The play relates an actual incident from Strindberg’s first marriage, to which he makes reference in his novel “A Fool’s Confession” (written between 1887 and 1888).  Originally titled “Första varningen” in Swedish, it had its world premiere at Residenztheater, Berlin, January 22, 1893, where it was a huge success. It had been accepted but never performed at Sweden’s Royal Theatre (Dramaten) in 1892. The actors boycotted the play after the first reading because they found Rosa’s role immoral. Reviewers thought the same when the play was published by Bonniers in the collection Dramatik in 1893. They were shocked by the erotically experienced and open-hearted Rosa.
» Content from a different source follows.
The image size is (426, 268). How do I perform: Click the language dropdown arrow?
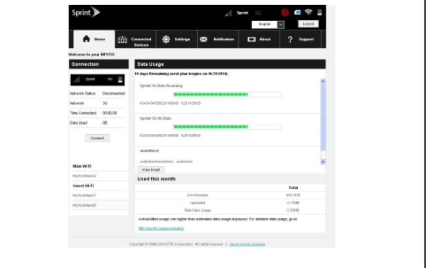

The play premiered at the Residenztheater in Berlin, on January 22, 1893, under the title “Herbstzeichen” (Signs of Autumn). It was printed in both Germany and Sweden that same year.

In Svenska Dagbladet, Hjalmar Sandberg wrote that Rosa was a peculiar role, that her approachability became comical, but also that she seemed too daring yet childish for the stage of development “represented by her nineteen years.” Gustav Fröding expressed a different opinion in Karlstads-Tidningen, describing Rosa as “an eccentric, pompous youngster, portrayed with admirable certainty and truth.”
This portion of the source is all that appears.